EXERCISE GOAL:
Without pictures, return the lines from the one containing "Click the Undo arrow icon in the toolbar" through the last line of the data below, exactly.

[Pixel coordinate grounding data]
▬▬▬

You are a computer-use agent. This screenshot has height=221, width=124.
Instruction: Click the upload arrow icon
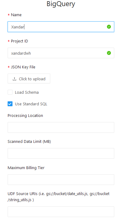14,79
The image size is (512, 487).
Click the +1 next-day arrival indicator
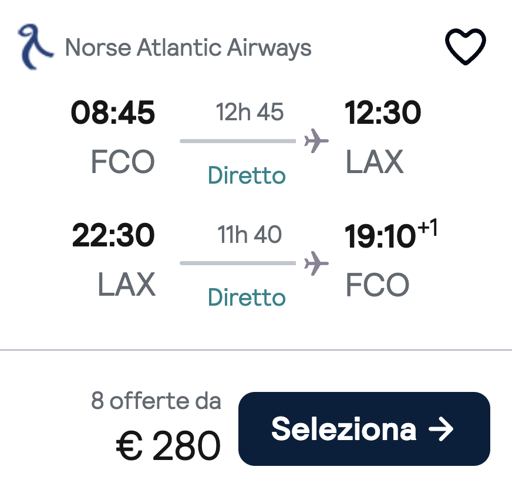[x=427, y=228]
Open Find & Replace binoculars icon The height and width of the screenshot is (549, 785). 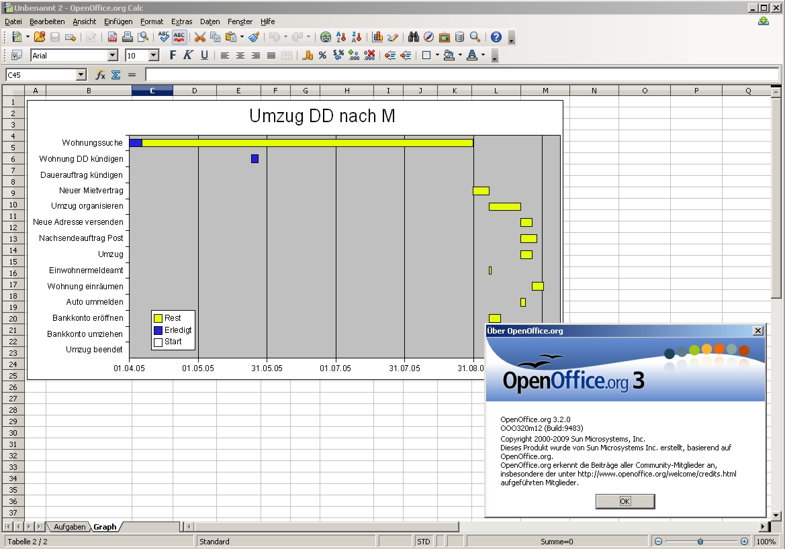(x=413, y=38)
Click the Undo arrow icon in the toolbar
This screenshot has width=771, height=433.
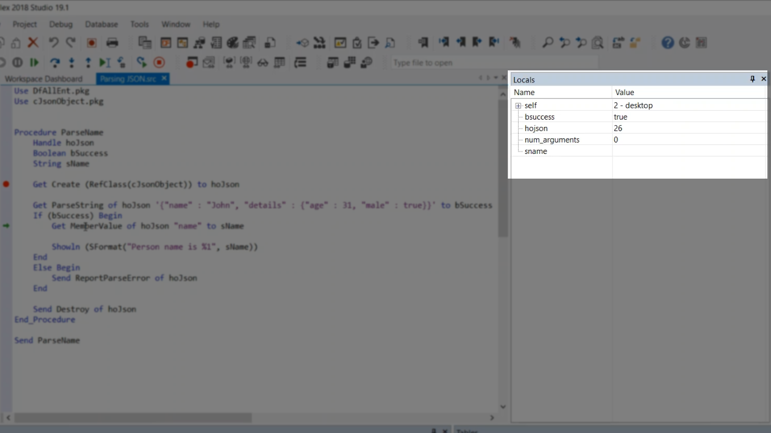(x=54, y=43)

▬▬▬

THE COMPLETED TASK:
Click the Undo arrow icon in the toolbar
This screenshot has width=771, height=433.
(x=54, y=43)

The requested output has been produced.